They continued down to Mt Cook village, organised their gear for another trip and flew back to Plateau Hut. They climbed the East Ridge and conditions were "perfect, both for climbing as well as for everything we could see of our planned route down".
On the summit ridge, preparing for their descent, they found the snow hard but the skiing easy and not at all steep.
Mr Fransson was in front. He looked back, expecting to see his partner, but only his ice-axe remained. In fact, he had slid and fallen down the other side of the ridge, to the Empress Ice Shelf hundreds of metres below.
"His axe seemed to have been [swung] into the snow, but he must have lost his grip around it ... I collected his axe and climbed down a bit on the western side. I could see a [ski] pole on a shelf 100m below."
Mr Fransson called for a rescue on his satellite phone and climbed and skied down to his friend, who was dead.

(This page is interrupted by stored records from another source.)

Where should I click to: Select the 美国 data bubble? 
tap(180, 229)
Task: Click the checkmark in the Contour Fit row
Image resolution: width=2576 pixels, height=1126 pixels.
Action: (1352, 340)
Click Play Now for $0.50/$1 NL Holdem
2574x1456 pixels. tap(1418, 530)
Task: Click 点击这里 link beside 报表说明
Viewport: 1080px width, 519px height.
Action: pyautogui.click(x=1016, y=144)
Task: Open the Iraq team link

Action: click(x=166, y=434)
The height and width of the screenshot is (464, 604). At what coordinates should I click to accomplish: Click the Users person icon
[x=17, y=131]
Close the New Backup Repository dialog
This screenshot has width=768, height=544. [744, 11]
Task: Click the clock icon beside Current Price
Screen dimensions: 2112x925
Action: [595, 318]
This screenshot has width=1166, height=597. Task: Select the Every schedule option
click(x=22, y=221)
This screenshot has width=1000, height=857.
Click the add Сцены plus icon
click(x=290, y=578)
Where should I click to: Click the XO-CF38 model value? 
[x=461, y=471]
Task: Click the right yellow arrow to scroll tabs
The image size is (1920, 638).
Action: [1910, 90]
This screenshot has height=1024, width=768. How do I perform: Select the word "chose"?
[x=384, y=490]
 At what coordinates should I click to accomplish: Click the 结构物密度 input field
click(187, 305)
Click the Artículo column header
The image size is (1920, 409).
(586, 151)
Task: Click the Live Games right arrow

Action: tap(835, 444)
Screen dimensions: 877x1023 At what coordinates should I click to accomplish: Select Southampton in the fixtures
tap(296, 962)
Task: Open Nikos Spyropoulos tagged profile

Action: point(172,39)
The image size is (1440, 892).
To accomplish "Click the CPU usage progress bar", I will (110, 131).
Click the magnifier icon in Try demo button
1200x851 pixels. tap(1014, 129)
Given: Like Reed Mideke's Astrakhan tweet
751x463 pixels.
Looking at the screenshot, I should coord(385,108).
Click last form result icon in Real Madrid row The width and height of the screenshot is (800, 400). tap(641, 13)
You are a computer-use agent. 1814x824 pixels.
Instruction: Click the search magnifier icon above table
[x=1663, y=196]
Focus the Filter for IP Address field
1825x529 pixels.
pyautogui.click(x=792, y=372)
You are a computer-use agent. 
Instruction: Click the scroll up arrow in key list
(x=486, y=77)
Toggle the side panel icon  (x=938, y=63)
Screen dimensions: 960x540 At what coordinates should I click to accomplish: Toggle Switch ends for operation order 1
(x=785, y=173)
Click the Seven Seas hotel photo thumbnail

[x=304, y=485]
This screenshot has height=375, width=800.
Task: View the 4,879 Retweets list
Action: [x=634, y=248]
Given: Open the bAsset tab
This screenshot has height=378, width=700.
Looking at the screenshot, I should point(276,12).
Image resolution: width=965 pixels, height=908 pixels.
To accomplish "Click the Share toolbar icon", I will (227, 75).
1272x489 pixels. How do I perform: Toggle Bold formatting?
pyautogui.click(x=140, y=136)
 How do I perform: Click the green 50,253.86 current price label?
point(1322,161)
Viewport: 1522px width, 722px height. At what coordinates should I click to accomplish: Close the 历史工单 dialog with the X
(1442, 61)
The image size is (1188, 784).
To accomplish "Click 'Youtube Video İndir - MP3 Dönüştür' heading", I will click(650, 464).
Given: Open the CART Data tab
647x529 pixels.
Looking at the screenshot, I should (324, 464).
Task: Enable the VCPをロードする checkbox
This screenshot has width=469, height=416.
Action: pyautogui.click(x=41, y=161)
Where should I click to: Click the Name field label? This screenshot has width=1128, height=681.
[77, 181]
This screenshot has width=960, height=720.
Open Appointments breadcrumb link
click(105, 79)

The council's alpine programme manager, Andrew Hobman, a former leader of the Aoraki-Mt Cook search and rescue team, said the Caroline Face was "not really a great skiable line", and was threatened by ice-cliffs.
A Red Bull-sponsored team climbed the mountain to look at skiing the Caroline several years ago but decided not to, and Italian skier Freddy Varengo said he was interested in skiing the Caroline too.
Mountaineer Graeme Dingle, who was in the second pair to climb the Caroline in 1970 after four deaths on the route in the 1960s, said the face would be skied eventually, although it would be extremely dangerous.
"It's right up there. You make one blue, catch an edge or hit a lump of ice and you're gone and you're not going to recover."
Mr Hobman said that despite the dangers, such activities should not be restricted - because competent extreme skiers went to great lengths to mitigate the risks they faced, and because "that's how we keep pushing the limits of humans".